» **Task details**
Count the lines of data below that include "Enable". Provide only the number.

» **Data extract**
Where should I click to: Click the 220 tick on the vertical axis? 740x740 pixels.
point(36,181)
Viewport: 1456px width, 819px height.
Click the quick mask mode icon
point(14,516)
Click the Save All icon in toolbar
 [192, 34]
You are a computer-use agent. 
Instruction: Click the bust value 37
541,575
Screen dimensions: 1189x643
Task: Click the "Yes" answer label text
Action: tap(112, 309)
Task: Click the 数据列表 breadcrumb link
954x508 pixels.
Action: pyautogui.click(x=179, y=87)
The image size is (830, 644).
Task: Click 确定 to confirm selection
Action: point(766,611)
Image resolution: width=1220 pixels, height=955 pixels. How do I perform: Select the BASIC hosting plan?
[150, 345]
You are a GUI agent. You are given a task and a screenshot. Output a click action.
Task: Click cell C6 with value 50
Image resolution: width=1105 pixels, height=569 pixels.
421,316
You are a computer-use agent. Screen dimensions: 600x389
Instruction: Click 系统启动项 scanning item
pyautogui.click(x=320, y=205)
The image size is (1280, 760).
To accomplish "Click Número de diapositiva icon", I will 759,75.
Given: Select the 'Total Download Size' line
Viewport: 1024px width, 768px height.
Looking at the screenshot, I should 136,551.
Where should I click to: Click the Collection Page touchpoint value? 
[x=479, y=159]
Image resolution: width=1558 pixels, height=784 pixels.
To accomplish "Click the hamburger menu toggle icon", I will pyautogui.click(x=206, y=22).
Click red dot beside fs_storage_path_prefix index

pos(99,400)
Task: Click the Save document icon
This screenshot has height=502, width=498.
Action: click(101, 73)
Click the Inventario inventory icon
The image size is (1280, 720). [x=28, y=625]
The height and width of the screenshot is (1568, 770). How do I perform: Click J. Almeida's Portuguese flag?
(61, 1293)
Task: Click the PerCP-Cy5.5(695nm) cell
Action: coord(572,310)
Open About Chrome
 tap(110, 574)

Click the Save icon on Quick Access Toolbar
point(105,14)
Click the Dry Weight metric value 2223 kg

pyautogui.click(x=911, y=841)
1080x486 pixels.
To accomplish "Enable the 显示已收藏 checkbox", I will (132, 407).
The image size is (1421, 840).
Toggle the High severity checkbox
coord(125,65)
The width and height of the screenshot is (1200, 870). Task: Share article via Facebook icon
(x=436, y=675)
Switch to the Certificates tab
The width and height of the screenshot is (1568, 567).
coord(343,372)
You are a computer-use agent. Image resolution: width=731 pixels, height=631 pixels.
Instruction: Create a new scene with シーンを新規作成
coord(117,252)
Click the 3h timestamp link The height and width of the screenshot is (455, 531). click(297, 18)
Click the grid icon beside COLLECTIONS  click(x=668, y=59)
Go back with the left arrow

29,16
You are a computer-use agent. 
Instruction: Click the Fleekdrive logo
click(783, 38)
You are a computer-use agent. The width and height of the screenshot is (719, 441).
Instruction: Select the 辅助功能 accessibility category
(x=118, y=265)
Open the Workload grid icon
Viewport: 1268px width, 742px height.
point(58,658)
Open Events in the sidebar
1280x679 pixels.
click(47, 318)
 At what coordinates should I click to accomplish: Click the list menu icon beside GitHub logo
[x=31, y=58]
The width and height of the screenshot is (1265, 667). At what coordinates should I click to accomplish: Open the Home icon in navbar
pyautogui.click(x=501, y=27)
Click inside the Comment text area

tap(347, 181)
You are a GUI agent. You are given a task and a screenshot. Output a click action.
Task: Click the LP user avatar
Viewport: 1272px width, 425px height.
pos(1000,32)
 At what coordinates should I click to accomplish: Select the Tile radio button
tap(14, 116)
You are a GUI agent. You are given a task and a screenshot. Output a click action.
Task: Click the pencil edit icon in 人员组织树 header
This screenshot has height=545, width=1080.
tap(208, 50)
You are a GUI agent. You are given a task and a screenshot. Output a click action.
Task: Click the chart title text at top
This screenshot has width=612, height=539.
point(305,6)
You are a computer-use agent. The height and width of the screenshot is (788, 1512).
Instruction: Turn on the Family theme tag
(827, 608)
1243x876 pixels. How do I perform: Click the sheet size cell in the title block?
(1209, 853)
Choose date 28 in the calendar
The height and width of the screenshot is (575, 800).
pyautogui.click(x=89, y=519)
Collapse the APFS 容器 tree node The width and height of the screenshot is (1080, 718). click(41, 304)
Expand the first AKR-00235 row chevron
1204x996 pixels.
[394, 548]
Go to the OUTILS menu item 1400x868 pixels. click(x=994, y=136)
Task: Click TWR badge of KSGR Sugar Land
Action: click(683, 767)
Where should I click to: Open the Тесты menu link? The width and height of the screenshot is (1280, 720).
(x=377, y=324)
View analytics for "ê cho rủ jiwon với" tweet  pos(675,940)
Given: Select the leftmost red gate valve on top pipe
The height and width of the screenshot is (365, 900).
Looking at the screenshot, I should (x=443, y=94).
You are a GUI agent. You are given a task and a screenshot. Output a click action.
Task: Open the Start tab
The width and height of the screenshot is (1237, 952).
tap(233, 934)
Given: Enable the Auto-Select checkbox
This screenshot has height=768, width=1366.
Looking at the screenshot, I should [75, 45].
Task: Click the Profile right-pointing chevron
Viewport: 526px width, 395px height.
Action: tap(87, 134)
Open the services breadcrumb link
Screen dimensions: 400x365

» **Response to this task**
2